Mattias Schulstad (born November 8, 1984) is a Swedish classical guitarist.

== Early life and education ==

Mattias Schulstad was born near Stockholm, Sweden and began to play the guitar in Nacka Municipal Music School and at Södra Latins Gymnasium. He continued his education at the Malmö Academy of Music with Göran Söllscher and at the Juilliard School.

== Career ==

Schulstad's first major recital was at age 17 at the Stockholm International Guitar Festival, and he has appeared on Spanish television for Televisión Española, and on radio in the United States for WQXR and NPR. Schulstad's debut recording Invocación explores the music of Spanish composer Francisco Tárrega and his influences from Chopin, as well as his legacy through his students Miguel Llobet and Emilio Pujol. It was chosen as CD of the Week by Classic FM, which calls Schulstad "brilliant", and Album of the Week by WQXR, which states Schulstad "has an innate feel for the music of Tárrega.” Gramophone magazine, named Invocación Gramophone 'Choice'; William Yeoman stating: “The playing throughout is refined, intelligent and highly musical; the tone, though never sweet, is fulsome and appealing.

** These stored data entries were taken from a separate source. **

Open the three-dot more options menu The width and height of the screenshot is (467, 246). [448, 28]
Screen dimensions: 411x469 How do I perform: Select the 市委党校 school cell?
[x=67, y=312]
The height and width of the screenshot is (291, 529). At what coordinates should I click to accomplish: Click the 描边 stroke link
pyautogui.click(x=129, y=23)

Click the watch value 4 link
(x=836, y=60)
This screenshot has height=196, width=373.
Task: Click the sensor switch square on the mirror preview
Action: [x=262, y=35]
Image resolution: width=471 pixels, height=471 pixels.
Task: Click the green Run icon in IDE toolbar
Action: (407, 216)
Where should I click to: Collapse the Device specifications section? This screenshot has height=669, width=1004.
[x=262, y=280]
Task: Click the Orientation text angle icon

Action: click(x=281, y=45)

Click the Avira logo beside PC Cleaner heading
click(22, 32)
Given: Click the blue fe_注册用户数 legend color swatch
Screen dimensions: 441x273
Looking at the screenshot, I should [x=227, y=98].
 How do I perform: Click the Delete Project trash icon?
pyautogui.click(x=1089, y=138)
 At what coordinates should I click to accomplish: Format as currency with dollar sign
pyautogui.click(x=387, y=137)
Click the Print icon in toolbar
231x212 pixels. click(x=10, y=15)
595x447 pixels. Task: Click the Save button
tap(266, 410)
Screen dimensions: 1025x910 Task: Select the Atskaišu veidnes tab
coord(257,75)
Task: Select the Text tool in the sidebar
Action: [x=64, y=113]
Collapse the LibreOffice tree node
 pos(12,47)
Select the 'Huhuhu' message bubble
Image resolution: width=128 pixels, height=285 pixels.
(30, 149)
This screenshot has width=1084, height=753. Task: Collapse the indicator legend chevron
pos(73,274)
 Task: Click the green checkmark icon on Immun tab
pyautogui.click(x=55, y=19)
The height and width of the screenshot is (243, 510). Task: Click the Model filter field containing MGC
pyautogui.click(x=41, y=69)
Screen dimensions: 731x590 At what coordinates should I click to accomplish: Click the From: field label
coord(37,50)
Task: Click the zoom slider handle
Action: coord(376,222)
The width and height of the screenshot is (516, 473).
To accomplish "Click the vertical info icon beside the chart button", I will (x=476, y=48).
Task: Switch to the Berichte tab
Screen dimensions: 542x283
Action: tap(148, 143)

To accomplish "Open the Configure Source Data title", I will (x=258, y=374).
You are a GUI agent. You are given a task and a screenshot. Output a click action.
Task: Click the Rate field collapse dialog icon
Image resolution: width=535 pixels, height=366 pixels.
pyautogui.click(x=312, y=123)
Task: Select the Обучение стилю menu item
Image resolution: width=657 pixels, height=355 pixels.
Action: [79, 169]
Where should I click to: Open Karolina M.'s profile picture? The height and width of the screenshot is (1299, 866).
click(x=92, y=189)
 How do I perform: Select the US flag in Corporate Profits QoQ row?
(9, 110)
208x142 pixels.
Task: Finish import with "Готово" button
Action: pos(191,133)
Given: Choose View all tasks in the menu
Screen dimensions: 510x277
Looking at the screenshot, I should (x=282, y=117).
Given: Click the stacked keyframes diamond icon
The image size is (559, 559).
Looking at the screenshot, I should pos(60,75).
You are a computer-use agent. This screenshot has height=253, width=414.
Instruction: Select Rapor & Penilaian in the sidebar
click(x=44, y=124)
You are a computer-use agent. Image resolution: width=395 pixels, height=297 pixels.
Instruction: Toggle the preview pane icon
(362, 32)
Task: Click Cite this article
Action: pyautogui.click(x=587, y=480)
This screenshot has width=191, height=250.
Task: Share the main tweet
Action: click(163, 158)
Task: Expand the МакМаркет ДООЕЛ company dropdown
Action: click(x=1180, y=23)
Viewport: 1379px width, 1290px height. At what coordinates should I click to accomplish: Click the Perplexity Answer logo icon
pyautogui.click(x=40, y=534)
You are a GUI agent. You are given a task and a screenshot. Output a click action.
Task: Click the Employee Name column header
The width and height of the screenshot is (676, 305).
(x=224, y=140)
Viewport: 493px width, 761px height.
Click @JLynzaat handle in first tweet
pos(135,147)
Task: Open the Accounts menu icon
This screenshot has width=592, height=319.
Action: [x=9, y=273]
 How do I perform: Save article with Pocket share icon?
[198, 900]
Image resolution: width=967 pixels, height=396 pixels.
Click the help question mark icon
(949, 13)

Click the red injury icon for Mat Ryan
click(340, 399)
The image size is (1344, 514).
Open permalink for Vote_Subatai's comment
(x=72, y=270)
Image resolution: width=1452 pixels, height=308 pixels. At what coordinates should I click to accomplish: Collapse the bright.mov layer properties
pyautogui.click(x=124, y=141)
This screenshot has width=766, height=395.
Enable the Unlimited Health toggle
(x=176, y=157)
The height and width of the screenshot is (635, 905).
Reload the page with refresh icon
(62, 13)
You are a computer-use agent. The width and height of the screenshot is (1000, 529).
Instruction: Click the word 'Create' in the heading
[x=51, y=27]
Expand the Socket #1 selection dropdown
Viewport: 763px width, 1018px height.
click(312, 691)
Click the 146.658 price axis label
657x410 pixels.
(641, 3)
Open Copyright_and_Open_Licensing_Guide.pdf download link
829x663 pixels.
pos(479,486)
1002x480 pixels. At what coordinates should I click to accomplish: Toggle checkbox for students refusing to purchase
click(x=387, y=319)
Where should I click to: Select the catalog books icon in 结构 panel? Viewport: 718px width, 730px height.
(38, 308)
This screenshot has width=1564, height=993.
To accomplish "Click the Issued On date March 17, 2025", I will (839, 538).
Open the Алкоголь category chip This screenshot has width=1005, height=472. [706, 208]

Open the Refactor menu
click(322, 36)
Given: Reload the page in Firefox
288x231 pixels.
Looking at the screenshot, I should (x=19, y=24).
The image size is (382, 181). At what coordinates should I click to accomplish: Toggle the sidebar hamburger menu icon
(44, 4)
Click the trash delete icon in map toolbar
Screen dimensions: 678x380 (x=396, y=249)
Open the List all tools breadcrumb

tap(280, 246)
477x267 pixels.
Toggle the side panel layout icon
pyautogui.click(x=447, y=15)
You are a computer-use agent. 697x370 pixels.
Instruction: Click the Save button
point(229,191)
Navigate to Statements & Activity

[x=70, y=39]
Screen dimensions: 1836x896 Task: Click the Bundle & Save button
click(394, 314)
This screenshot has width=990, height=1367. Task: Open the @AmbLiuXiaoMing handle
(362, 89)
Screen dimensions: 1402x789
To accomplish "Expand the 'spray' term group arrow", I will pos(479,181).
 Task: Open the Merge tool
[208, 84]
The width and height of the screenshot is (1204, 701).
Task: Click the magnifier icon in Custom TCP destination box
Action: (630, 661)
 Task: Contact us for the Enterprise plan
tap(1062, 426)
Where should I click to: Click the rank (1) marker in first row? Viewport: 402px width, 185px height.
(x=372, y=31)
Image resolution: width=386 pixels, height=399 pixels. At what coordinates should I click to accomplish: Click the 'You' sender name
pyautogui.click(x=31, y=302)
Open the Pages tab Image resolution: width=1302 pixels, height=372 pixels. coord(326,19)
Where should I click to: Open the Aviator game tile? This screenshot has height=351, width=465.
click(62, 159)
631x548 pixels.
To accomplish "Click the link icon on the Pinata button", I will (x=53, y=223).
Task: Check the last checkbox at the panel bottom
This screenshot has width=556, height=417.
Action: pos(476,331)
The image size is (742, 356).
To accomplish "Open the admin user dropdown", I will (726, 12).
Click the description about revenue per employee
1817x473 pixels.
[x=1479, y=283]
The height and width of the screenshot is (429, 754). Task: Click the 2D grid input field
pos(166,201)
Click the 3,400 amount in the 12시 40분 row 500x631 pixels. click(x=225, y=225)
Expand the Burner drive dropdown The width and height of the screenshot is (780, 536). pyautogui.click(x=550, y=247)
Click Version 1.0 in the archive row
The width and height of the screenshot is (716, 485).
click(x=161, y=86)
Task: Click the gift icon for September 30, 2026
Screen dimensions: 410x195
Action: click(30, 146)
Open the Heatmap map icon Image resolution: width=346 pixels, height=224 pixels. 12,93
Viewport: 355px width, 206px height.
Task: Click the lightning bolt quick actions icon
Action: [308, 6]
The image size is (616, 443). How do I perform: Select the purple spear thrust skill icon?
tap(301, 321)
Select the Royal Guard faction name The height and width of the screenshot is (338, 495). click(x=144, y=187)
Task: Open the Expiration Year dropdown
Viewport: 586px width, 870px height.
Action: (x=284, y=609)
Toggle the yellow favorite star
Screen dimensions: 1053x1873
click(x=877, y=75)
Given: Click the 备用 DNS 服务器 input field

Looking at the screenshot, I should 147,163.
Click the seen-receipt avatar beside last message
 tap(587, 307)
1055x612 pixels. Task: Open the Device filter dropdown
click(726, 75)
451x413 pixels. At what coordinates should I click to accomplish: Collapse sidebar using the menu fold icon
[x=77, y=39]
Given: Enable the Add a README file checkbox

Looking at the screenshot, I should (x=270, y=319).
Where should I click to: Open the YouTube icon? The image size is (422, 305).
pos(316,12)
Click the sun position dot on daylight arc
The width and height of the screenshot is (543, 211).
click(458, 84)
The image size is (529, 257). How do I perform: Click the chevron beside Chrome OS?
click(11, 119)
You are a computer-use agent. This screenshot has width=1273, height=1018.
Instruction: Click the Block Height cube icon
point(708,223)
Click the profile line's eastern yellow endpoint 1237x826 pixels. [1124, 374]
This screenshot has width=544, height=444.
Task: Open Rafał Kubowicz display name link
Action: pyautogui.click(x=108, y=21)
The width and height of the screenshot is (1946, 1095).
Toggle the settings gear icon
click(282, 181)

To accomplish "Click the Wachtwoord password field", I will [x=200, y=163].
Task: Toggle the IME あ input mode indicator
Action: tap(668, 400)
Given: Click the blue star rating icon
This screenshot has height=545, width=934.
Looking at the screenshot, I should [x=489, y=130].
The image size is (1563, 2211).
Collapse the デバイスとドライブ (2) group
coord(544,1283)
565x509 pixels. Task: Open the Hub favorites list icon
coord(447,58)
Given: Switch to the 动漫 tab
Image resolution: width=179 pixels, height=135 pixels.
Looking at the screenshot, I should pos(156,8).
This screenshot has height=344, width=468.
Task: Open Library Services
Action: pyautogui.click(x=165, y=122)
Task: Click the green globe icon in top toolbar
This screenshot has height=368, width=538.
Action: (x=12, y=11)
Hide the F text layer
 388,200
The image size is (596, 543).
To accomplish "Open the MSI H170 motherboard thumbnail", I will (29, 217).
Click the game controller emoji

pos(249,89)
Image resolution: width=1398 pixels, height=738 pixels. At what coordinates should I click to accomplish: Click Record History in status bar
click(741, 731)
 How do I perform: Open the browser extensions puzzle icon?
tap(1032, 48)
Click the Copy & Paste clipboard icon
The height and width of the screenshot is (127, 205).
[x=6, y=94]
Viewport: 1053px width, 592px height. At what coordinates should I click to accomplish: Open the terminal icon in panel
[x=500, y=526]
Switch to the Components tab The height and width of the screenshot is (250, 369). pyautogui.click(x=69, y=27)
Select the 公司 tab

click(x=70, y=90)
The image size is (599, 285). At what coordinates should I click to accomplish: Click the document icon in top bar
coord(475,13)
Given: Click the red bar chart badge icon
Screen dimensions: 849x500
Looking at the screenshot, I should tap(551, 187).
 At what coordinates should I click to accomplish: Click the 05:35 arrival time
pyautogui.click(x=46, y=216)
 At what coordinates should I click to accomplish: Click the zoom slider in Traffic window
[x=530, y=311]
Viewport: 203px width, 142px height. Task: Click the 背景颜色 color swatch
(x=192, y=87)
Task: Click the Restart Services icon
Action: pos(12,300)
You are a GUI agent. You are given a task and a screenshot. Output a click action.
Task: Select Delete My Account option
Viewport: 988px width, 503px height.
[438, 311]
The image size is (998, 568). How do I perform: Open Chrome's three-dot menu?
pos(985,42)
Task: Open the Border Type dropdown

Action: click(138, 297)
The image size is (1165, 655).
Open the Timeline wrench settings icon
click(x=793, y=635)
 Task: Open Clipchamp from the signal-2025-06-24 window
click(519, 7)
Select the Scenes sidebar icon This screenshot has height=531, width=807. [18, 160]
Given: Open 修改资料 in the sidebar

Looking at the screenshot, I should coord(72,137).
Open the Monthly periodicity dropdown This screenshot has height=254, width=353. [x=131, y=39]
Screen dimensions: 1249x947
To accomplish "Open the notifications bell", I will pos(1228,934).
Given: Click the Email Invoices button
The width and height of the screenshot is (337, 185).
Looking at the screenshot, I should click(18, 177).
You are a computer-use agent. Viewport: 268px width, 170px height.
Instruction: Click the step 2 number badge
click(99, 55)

An outstanding debut.” Schulstad has been featured on Classic FM, KUSC, WFMT, Swedish Radio, as well as having garnered a following on YouTube. Appearances include those at the Uppsala International Guitar Festival, Musik vid Siljan and Strathmore, as well as having made two appearances each at the Gustavus Artist Series at Gustavus Adolphus College, and at the Sun Valley Winter Artists Series, in Sun Valley, ID. Composers Jakub Ciupiński and Ryan Francis have written guitar concertos for Schulstad, premiered with Metropolis Ensemble in New York and Pittsburgh New Music Ensemble.

== Instrument ==

Mattias Schulstad plays a guitar made by Ignacio Fleta e hijos from 1971, and uses strings by Albert Augustine; Regal trebles and Blue basses. The guitar was passed on to Schulstad from his first teacher Erik Möllerström, who was able to acquire it during his studies in Barcelona, Spain, through the avail of his teacher, Eduardo Sainz de la Maza.

== Inspiration ==

Mattias Schulstad is particularly inspired by singers Jussi Björling and Victoria de los Ángeles, pianists Alicia de Larrocha and Artur Rubinstein, and by guitarist Julian Bream. He is a self-confessed Radiohead fan.